Pas de flagrant délit

Or, selon Paul Guy Hyomeni, le coordonnateur national du Réseau Camerounais des Organisations des Droits de l'Homme, toutes les personnes qui ont été déclarées coupables d'homosexualité n'ont jamais été prises en flagrant délit.

«C'est absurde, parce que la loi interdit les relations homosexuelles. Toutefois, ce qu'on fait dans le privé, c'est personnel et personne n'a jamais été surpris. Les personnes arrêtées ont toutes été dénoncées ou elles ont attiré l'attention des autorités, qui ont présumé de leur homosexualité.»

Rejet de l'occident

M. Hyomeni ajoute que de nombreux camerounais croient que l'homosexualité et la revendication des droits des LGBT sont une nouvelle forme de colonisation occidentale.

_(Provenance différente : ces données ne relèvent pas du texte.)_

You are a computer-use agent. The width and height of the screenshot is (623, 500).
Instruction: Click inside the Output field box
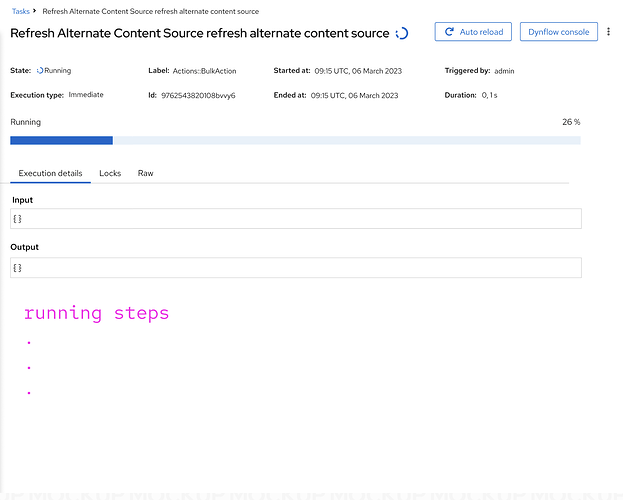click(295, 268)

C'est ce qui expliquerait que depuis 2005, on assiste à une recrudescence de l'homophobie au sein de la société camerounaise, qui réagit aux revendications des communautés LGBT d'un peu partout dans le monde.

«Il y a des policiers qui sont contre les homosexuels et qui arrêtent les gens en fonction de leur humeur», affirme-t-il.

Raffles

Les bars fréquentés par la communauté LGBT sont systématiquement fermés par les autorités camerounaises. D'importantes descentes policières ont eu lieu dans certains bars de Yaoundé et Douala, les deux plus importantes villes.

«Un soir, j'ai été arrêtée dans une raffle. Heureusement, à l'époque, j'avais une copine policière et elle a pu me libérer discrètement avant que je ne me fasse interroger», raconte Luna*, une lesbiennevivant à Yaoundé.